Hybridized helmet design
Overseen by Natick, FFW was a trial program limited to production of a viable FFW helmet prototype, but Walsh points out, “It allowed me ... to transition the novel thermoplastic hybridized helmets we developed under FFW into a more generic and pervasive manufacturing capability. This ... capability is now being exercised in the development of the Enhanced Combat Helmet.”
Tom Campbell, Fiberforge’s applications engineer for the FFW helmet program, says the prototype’s design began with ARL’s performance specifications, specifically, a given areal weight of 8,540 g/m² (1.75 lb/ft²). “If we met this areal weight target,” he points out, “the helmet would have sufficient thickness and performance to meet the Army’s ballistic and overall weight goals.” Campbell explains that the helmet was envisioned with two components: a carbon fiber-reinforced thermoplastic outer shell, for stiffness and wear resistance, bonded to an inner aramid fiber/thermoplastic ballistic shell. The nominal thickness of the helmet would be approximately 9.2 mm/0.37 inch, and the thickness variation from helmet to helmet would be minimized.

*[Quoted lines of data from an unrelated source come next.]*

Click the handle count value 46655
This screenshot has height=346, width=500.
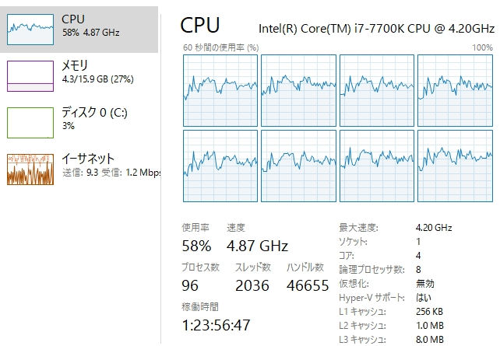pyautogui.click(x=308, y=285)
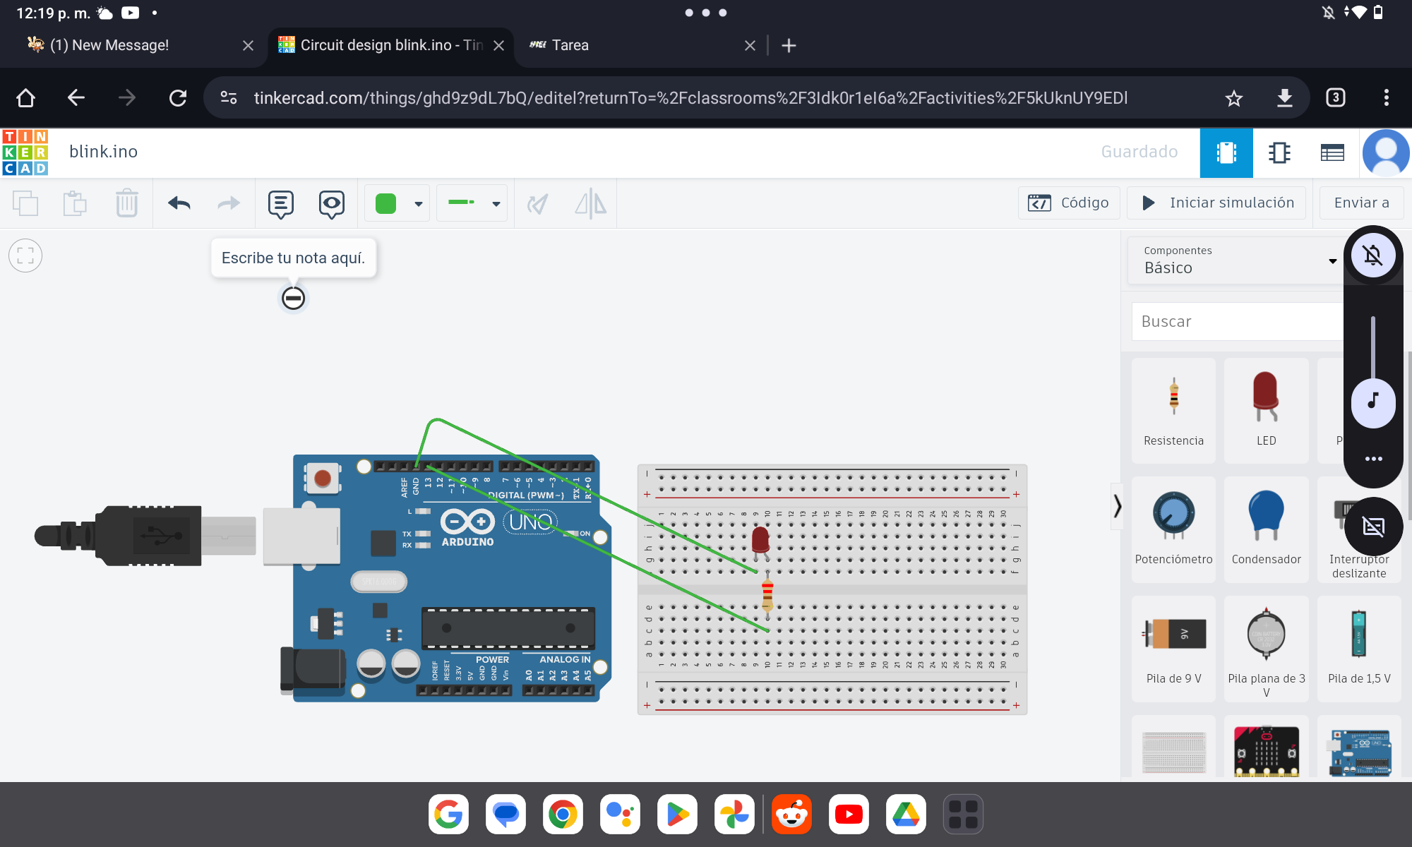Click the trash delete icon
The height and width of the screenshot is (847, 1412).
coord(126,204)
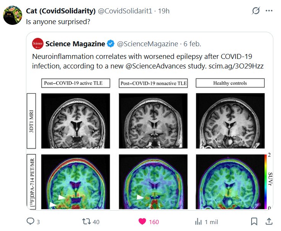Follow the scim.ag/3O29Hzz link
This screenshot has width=281, height=231.
tap(236, 66)
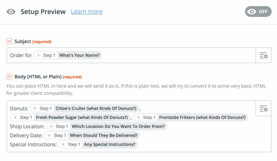Click the Which Location field pill
Viewport: 277px width, 161px height.
119,127
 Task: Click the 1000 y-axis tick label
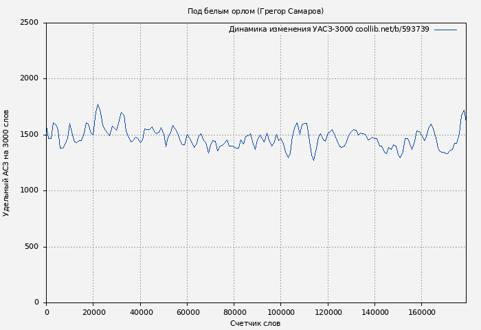point(29,191)
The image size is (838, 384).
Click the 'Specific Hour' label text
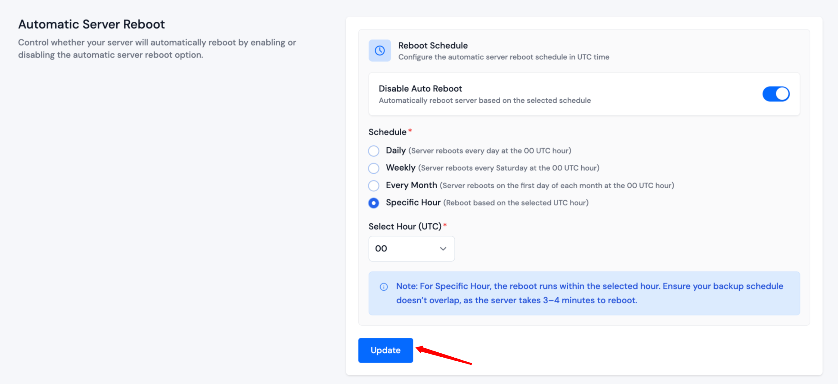tap(413, 203)
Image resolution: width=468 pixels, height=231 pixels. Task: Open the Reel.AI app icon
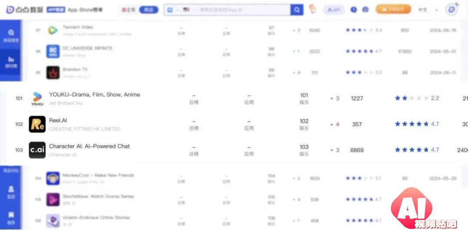point(37,124)
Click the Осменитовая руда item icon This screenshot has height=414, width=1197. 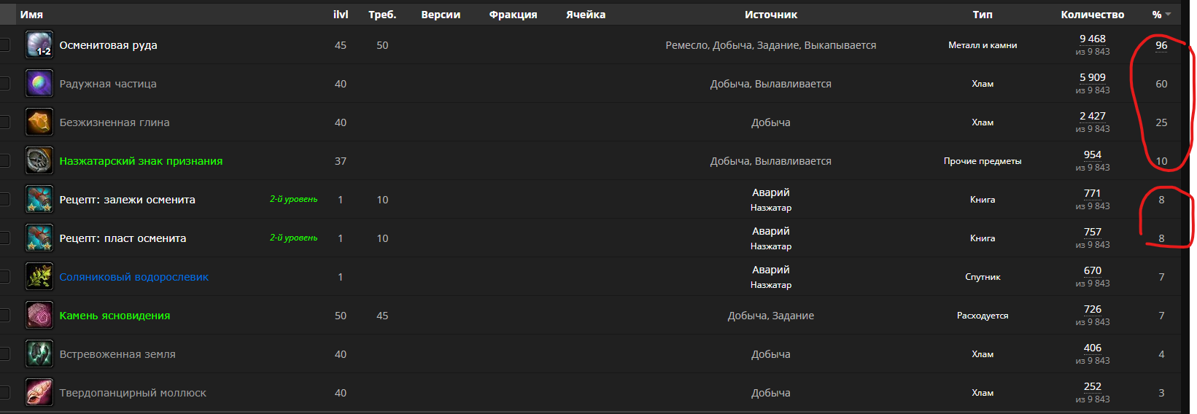[x=39, y=45]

Materials for the trial were provided by ARL. For the outer structural shell, ARL supplied a prepreg tape made with Hexcel’s (Dublin, Calif.) AS4 carbon fiber in a polyphenylene sulfide (PPS) resin matrix manufactured by TenCate Advanced Composites USA (Morgan Hill, Calif.). PPS was chosen as the tape’s matrix because of its toughness, high stiffness and wide service temperature range. “Given the relatively low weight budget available for the carbon fiber shell and the need to improve helmet stiffness, matrix modulus was a key factor in the resin choice,” Campbell notes. “With a tensile modulus of 3,600 MPa/522,136 psi, PPS has more than twice the modulus of two alternative resin systems that we considered — polypropylene and polyamide 6.” For the ballistic shell, ARL secured DuPont Kevlar 49 aramid fiber, manufactured by DuPont Advanced Fiber Systems (Richmond, Va.), in a biaxial woven fabric form, with a film of proprietary thermoplastic polyurethane laminated on one side.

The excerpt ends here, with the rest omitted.